**AVAILABLE RECORDS:**

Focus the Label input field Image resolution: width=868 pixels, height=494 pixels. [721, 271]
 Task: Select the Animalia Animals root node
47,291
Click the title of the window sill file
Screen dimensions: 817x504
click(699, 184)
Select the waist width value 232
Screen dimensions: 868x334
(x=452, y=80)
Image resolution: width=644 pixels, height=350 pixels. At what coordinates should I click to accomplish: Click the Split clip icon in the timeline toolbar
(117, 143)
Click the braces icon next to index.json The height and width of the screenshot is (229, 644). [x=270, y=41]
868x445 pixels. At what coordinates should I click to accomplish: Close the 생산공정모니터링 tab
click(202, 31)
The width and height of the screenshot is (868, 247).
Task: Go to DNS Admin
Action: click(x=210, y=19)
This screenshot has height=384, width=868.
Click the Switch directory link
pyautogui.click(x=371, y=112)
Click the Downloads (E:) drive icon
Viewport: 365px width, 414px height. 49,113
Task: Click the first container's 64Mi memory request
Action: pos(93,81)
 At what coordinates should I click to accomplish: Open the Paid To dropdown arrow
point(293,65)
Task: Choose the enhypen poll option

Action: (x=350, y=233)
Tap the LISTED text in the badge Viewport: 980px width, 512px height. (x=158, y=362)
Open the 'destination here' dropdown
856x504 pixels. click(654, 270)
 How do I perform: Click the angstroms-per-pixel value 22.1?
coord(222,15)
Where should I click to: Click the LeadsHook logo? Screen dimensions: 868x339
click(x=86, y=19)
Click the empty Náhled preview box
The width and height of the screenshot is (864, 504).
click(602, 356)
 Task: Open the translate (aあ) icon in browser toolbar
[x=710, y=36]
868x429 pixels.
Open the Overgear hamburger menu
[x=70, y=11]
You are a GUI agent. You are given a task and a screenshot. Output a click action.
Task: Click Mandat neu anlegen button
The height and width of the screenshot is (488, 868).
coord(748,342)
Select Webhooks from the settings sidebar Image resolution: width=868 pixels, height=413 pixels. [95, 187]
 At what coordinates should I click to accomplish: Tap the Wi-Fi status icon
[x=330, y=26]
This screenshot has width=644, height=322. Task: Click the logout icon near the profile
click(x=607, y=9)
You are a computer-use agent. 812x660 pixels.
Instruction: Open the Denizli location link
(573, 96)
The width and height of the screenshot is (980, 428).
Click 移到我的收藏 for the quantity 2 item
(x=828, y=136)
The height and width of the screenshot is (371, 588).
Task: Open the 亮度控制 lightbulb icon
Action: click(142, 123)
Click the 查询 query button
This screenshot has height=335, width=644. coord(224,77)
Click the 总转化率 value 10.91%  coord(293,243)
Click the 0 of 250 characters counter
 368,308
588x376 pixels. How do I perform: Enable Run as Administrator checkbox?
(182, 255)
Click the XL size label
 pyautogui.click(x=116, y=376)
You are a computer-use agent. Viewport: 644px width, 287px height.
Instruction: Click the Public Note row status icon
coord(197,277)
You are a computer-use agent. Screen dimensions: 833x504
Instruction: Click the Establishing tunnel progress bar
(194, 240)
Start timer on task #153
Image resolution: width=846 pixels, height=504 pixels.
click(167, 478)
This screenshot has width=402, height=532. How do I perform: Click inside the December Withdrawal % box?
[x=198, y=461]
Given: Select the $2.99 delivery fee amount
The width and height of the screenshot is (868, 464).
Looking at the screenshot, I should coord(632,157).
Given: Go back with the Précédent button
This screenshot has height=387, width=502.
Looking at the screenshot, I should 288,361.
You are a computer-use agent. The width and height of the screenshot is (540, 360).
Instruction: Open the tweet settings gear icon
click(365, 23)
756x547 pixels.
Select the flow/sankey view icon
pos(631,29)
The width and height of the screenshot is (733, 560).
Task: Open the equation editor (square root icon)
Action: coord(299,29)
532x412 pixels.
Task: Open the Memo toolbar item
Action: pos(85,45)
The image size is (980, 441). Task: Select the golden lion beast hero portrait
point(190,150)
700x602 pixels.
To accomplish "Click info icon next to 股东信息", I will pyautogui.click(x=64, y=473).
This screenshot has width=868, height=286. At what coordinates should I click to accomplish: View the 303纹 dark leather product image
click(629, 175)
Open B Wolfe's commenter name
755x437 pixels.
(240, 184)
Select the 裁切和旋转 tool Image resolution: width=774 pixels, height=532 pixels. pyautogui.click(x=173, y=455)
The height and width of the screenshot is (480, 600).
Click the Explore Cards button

**EXERCISE PROMPT:**
Reproduce exactly, and with no other material, the lines between those holding "588x376 pixels. How" and "Given: Go back with the Précédent button", inclusive.

**SOLUTION TO THIS PROBLEM:**
588x376 pixels. How do I perform: Enable Run as Administrator checkbox?
(182, 255)
Click the XL size label
 pyautogui.click(x=116, y=376)
You are a computer-use agent. Viewport: 644px width, 287px height.
Instruction: Click the Public Note row status icon
coord(197,277)
You are a computer-use agent. Screen dimensions: 833x504
Instruction: Click the Establishing tunnel progress bar
(194, 240)
Start timer on task #153
Image resolution: width=846 pixels, height=504 pixels.
click(167, 478)
This screenshot has width=402, height=532. How do I perform: Click inside the December Withdrawal % box?
[x=198, y=461]
Given: Select the $2.99 delivery fee amount
The width and height of the screenshot is (868, 464).
Looking at the screenshot, I should coord(632,157).
Given: Go back with the Précédent button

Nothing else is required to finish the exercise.